WHAT IS BEING ASKED: Only an exact copy belongs in the answer: the line with "Viewport: 1568px width, 631px height." and every line after it through the end of the records, pictures left out.

Items from a dataset:
——
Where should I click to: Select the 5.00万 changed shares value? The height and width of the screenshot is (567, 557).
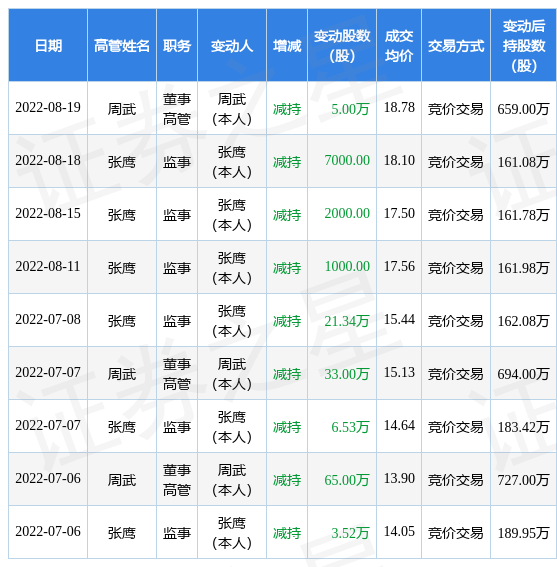[x=350, y=109]

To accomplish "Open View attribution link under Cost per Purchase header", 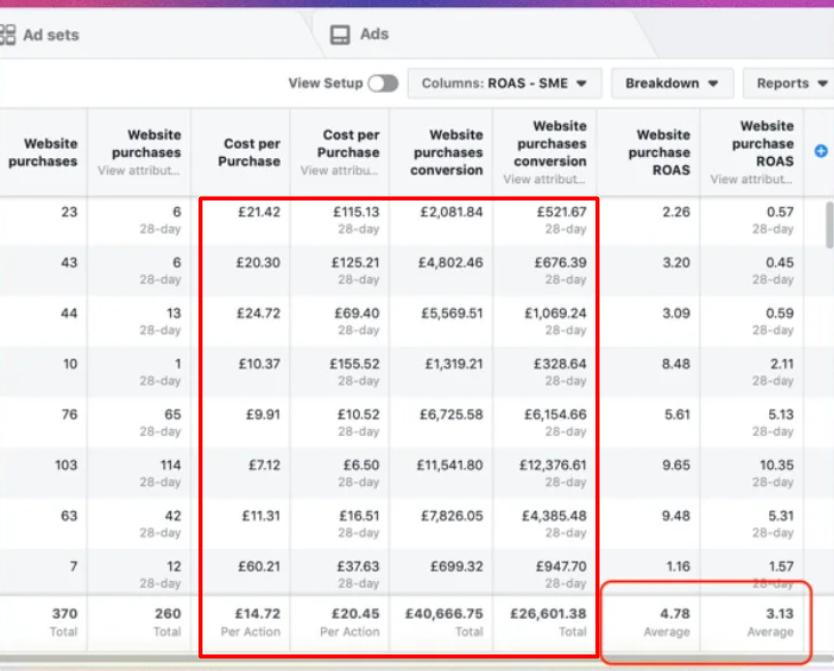I will click(x=340, y=171).
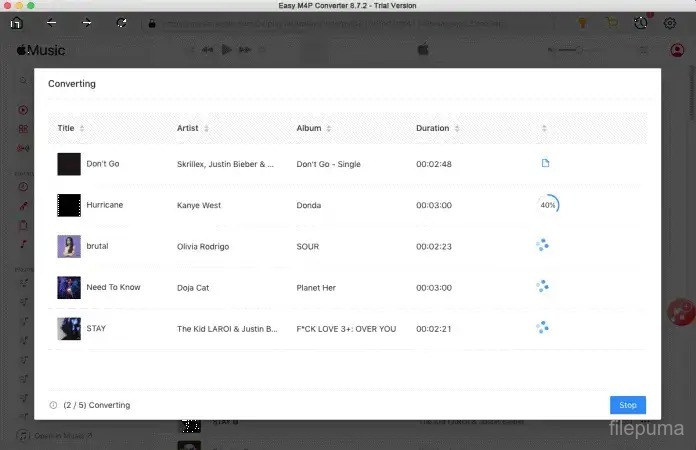Click the back arrow navigation icon
Viewport: 696px width, 450px height.
click(x=51, y=22)
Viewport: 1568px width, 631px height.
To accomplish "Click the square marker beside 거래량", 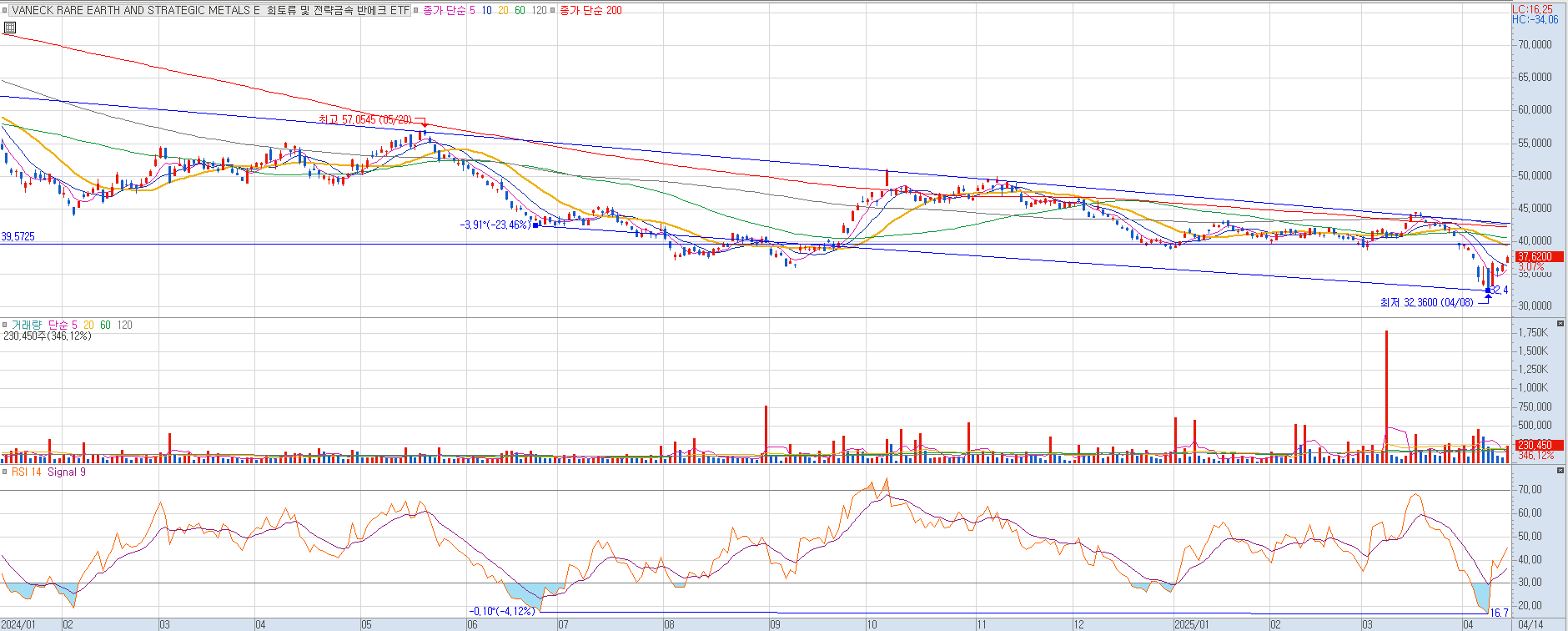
——
EXERCISE RESPONSE:
Viewport: 1568px width, 631px height.
To accomplish "Click the square marker beside 거래량", 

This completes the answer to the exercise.